Stored data ->
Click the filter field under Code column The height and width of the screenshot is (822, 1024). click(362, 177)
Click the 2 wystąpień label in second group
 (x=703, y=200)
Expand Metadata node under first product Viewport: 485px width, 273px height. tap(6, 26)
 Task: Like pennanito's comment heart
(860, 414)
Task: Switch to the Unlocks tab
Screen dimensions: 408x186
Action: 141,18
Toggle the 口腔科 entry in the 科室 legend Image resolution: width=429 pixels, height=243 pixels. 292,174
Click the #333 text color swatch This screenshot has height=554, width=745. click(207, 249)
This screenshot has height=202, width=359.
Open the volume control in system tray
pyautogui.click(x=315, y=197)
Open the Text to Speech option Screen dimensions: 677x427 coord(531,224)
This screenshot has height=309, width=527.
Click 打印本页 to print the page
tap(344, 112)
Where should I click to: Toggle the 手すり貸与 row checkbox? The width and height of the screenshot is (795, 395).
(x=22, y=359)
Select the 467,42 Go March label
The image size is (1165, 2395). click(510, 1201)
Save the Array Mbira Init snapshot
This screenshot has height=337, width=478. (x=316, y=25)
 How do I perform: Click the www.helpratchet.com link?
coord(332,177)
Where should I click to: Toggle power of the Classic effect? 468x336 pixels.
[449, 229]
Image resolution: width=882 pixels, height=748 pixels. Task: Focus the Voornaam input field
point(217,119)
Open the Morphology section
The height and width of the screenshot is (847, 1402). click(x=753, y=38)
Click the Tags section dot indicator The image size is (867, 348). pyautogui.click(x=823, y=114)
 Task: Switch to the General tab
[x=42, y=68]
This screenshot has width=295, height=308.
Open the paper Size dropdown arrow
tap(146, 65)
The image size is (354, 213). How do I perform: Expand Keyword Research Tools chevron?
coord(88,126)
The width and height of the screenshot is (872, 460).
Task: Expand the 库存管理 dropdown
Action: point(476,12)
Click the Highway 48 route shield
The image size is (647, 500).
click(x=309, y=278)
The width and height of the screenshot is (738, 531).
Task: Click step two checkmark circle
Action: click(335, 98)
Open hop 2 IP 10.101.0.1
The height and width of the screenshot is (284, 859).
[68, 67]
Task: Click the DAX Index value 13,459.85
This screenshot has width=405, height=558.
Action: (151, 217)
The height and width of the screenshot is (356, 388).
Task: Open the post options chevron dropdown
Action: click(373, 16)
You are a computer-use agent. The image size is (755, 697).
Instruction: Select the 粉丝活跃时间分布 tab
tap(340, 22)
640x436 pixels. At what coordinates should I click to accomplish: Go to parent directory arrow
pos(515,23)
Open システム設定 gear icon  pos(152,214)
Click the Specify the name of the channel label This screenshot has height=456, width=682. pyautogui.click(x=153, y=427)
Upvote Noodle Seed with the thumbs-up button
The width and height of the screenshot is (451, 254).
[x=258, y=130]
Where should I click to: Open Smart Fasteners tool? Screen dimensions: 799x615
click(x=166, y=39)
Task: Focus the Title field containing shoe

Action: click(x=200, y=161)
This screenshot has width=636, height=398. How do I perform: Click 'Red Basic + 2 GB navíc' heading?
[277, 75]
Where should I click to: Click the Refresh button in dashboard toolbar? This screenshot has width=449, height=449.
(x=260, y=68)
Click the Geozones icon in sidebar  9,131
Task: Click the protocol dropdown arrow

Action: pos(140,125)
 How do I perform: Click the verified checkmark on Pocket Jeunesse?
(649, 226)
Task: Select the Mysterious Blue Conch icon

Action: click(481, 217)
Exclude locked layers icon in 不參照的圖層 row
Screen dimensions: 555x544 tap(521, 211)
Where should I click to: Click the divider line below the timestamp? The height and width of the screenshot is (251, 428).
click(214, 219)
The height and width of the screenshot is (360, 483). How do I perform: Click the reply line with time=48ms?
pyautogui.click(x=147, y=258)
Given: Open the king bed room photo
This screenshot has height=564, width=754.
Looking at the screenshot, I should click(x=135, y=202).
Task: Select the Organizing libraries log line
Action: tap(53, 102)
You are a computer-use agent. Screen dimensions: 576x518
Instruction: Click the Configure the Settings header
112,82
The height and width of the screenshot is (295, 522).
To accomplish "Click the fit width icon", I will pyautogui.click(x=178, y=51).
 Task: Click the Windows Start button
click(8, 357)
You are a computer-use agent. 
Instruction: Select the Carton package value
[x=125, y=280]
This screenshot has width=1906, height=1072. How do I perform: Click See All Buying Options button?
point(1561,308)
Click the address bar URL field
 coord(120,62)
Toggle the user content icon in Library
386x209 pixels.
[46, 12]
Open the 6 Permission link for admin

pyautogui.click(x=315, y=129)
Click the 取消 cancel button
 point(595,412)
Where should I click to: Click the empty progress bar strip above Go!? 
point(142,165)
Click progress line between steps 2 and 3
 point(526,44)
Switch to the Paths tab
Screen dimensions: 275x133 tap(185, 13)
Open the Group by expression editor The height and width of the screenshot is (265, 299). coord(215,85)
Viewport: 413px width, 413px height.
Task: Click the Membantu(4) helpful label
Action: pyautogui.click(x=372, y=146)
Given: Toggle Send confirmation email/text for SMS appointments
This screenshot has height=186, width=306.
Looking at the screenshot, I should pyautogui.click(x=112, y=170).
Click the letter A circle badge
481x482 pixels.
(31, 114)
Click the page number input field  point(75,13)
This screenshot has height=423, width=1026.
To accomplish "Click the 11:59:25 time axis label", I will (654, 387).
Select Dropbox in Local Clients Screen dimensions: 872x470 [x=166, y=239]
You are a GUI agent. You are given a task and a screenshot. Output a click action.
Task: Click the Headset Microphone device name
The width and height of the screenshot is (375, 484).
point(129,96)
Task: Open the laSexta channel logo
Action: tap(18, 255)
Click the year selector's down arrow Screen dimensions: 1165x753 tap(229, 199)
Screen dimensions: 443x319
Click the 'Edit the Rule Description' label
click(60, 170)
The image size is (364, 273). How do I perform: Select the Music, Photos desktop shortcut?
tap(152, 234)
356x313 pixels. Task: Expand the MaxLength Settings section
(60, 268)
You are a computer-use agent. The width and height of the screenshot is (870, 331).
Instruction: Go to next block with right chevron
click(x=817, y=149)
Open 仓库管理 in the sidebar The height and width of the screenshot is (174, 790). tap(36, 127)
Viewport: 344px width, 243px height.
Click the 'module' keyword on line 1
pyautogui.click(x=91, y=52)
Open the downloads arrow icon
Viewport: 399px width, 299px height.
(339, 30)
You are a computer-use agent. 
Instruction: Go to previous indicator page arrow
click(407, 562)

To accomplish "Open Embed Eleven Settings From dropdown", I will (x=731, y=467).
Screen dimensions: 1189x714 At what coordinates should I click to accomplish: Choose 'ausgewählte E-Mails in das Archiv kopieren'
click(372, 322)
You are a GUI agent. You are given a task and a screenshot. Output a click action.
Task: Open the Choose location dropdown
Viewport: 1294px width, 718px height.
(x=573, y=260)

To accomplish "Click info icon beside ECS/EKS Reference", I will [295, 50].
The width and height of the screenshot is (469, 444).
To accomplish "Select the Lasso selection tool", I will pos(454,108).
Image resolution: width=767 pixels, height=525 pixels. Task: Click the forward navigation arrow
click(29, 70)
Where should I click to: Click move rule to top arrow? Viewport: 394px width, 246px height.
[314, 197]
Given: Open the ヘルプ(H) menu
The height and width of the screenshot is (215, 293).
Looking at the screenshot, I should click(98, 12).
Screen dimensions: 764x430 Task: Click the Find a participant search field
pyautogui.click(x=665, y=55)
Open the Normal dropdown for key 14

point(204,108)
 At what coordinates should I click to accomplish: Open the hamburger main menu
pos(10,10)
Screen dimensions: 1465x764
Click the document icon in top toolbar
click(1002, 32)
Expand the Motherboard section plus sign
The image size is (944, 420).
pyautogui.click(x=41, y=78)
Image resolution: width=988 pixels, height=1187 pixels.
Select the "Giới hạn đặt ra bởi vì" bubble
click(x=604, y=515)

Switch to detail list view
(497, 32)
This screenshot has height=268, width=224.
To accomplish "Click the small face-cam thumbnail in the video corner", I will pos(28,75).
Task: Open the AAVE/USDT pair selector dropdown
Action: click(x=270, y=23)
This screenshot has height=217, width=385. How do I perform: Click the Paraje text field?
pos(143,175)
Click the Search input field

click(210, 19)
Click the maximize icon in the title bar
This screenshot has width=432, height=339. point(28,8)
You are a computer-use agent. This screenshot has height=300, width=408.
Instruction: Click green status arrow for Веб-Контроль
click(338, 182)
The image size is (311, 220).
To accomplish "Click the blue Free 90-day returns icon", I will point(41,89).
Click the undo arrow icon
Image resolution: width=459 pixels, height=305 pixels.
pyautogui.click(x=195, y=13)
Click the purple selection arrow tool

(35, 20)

Assignment -> Which lines of the records above contain the word "name"? Report each one.

Completed task ->
Click the Specify the name of the channel label This screenshot has height=456, width=682. pyautogui.click(x=153, y=427)
Task: Click the Headset Microphone device name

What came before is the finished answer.